Copy the lines exactly as they appear, starting at the one that contains "280x299 pixels. Task: Place" and continuing through the final line. Leave the pictures out.
==============================
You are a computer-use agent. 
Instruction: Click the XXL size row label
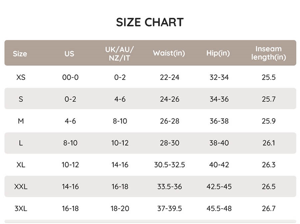[21, 187]
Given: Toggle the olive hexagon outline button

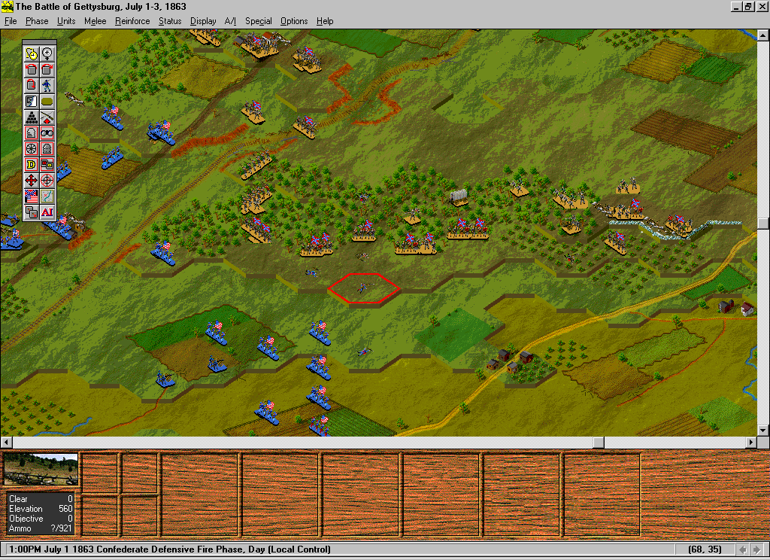Looking at the screenshot, I should pyautogui.click(x=47, y=101).
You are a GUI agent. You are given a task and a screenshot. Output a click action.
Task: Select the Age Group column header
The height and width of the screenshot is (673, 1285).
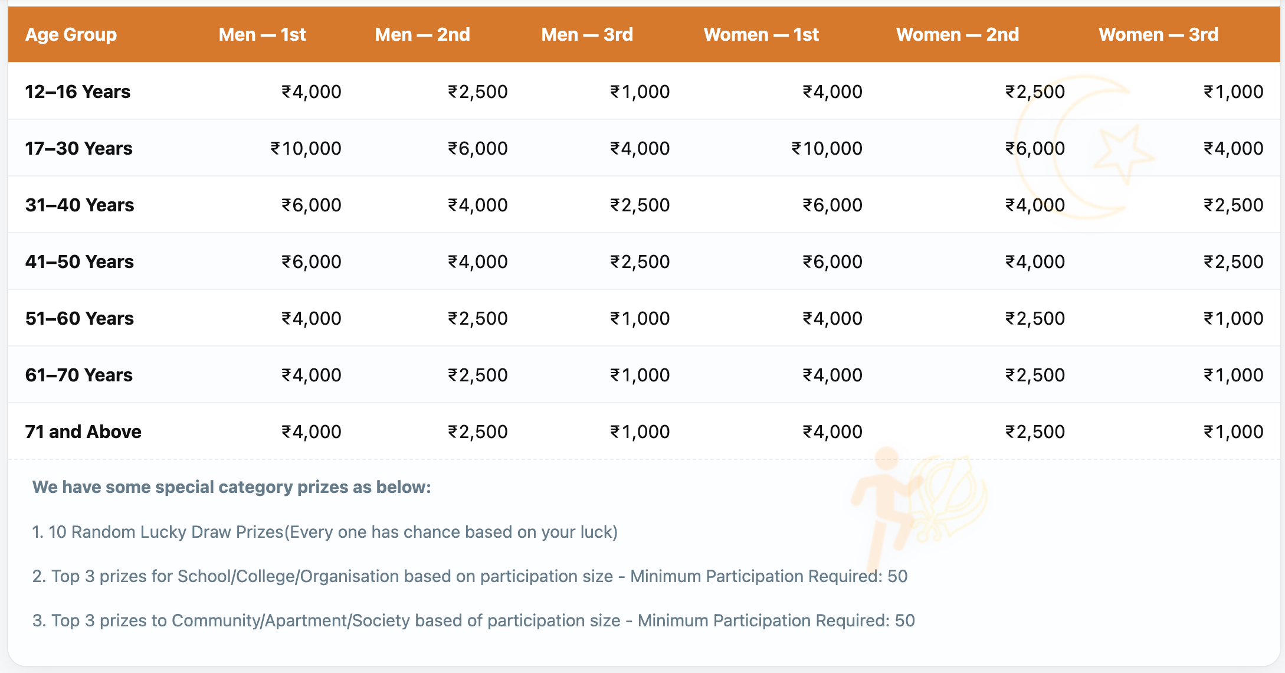pos(71,35)
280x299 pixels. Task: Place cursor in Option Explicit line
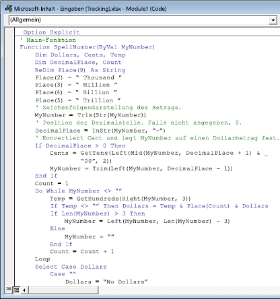tap(51, 32)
==============================
■ **Final result**:
280x299 pixels. Task: Place cursor in Option Explicit line
tap(51, 32)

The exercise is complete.